I woke up this morning with a bright red pimple above my left eye. Fate, always eager to mess with me, has apparently decided to brand me with a scarlet letter of sorts, outing my voting choice in yesterday’s federal election. I’d consider it a relatively minor prank except that I reside in the blue Conservative heartland surrounded by bastions of now livid Smurfs. Much like Rudolph’s red nose, I suspect this betraying blemish will keep me excluded from my neighbour’s reindeer games for some time.
For the second time this year an election has culminated in a shocking result. The Liberals winning a majority federally may not be as astonishing as the Alberta NDP winning a majority provincially this past spring, but it’s close and certainly no less distasteful for the vast conservative majority here, though a fair number of us radicals are smirking covertly. Equally surprising for me personally is that I have now twice voted for the winning party in an election which is practically unprecedented in my twenty-five year voting career. Equally unsurprising for me personally is that I continue to support losing candidates in my actual riding, both of which remained tightly held by conservative candidates. And finally, equally shamefully for me personally, I voted the way I did for reasons not wholly admirable but nonetheless justifiable in my mind.
Voting is Like Flossing
Election days, especially those of a federal persuasion, are not particularly favourites of mine. Unlike those of you filling my Twitter feed with near orgasmic proclamations of pride in their right to vote or passive-aggressive lectures on how others are dying for the right to vote, not to mention the ridiculous chastisements that if I don’t vote I can’t bitch about government, I view voting as a mostly pointless, reluctant duty. Kind of like flossing.

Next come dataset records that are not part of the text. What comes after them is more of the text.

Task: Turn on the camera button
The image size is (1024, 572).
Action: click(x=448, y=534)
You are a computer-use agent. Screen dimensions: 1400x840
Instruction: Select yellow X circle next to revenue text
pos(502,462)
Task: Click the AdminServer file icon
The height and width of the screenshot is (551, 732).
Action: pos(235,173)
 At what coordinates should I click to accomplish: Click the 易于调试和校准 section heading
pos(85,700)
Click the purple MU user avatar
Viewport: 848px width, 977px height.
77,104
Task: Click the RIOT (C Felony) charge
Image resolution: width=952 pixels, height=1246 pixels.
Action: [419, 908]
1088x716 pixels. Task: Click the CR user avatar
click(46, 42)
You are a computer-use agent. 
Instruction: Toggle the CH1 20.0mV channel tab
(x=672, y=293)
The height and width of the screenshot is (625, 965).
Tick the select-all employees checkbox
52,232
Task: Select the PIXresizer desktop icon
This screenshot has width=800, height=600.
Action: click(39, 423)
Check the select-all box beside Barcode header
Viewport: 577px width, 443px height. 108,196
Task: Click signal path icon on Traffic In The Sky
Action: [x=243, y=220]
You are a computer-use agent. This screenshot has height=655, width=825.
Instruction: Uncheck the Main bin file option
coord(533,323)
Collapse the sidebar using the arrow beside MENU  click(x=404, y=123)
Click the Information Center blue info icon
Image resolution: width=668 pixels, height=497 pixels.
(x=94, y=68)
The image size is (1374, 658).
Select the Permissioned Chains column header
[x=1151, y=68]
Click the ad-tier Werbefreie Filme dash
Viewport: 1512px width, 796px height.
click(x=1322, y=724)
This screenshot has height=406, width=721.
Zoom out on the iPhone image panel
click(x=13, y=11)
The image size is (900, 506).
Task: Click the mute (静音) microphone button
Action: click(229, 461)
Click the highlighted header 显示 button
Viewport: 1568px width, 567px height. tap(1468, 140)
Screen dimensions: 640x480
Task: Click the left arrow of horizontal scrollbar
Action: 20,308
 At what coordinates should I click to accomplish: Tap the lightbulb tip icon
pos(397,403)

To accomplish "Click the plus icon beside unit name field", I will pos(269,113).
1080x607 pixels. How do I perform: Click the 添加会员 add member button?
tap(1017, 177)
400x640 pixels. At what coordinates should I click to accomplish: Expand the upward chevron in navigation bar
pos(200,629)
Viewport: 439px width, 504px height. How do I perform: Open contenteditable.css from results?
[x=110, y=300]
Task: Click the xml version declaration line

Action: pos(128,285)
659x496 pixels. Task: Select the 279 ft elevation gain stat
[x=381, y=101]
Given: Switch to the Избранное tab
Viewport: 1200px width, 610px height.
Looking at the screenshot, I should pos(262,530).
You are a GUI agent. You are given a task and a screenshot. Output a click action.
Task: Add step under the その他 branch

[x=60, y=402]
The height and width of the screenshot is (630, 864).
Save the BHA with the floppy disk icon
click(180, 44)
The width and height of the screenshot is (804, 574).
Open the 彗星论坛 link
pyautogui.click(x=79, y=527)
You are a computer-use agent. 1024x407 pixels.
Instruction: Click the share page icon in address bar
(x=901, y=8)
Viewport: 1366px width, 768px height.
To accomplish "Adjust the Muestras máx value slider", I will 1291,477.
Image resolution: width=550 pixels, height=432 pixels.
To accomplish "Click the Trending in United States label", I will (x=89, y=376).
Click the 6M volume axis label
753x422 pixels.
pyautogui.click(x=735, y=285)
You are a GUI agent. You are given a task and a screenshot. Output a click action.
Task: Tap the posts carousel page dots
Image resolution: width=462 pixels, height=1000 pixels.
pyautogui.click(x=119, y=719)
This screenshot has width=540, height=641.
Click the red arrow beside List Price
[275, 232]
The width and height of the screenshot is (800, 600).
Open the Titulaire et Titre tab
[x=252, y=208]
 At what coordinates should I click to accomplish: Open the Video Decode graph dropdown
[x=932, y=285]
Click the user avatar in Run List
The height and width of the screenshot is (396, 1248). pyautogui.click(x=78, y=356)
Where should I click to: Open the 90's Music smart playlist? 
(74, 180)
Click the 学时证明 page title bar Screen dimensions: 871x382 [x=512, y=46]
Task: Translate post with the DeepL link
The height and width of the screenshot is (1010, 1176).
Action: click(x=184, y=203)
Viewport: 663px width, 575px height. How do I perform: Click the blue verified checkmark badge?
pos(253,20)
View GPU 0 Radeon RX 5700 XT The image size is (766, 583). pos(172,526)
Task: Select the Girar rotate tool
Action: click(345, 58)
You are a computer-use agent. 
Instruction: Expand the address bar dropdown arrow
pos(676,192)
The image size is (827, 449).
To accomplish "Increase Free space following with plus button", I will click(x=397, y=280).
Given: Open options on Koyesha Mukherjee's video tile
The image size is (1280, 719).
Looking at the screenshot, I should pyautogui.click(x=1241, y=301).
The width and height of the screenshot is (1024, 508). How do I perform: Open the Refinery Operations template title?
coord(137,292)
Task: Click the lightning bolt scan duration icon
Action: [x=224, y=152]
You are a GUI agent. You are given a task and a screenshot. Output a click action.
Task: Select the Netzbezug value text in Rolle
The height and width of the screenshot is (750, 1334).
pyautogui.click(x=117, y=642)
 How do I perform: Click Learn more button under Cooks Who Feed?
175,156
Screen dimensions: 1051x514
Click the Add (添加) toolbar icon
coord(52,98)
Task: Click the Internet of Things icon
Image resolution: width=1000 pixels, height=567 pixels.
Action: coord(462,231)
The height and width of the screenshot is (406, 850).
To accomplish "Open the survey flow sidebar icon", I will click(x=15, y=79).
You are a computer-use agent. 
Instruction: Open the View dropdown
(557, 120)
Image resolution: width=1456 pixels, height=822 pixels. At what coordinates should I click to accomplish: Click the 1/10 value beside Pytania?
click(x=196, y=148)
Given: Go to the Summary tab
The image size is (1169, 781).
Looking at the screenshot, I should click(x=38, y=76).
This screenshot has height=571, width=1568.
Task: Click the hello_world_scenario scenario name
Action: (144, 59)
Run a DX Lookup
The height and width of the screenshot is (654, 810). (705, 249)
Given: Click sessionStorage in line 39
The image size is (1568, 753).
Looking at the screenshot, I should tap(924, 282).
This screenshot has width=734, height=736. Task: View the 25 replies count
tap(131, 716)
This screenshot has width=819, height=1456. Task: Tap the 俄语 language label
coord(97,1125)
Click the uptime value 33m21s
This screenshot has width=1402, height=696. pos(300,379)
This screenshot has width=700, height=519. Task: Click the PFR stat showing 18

My reasoning for this attitude is twofold. Firstly, and I discussed this at some length a few weeks ago, I have rarely, if ever, been presented with an option to vote for a party whose platform truly reflected my personal views on most major issues. I tend to be centrist, fiscally conservative (though not in a stereotypically rabid anti-all-tax way) and socially progressive, which inevitably puts me smack dab in the middle of a big empty on the political spectrum. I’m left with two underwhelming choices; don’t vote or pick the lesser evil. Instead I’m using these recent voting occasions to cast my ballot with mischief in mind. It may not be an honourable solution but then again cynicism is the moldy bread and rancid butter of politics. Secondly, and by far most pertinent, is the fact that I live in a suburban Calgary riding which means my vote has all the importance of a mayfly’s longevity secrets.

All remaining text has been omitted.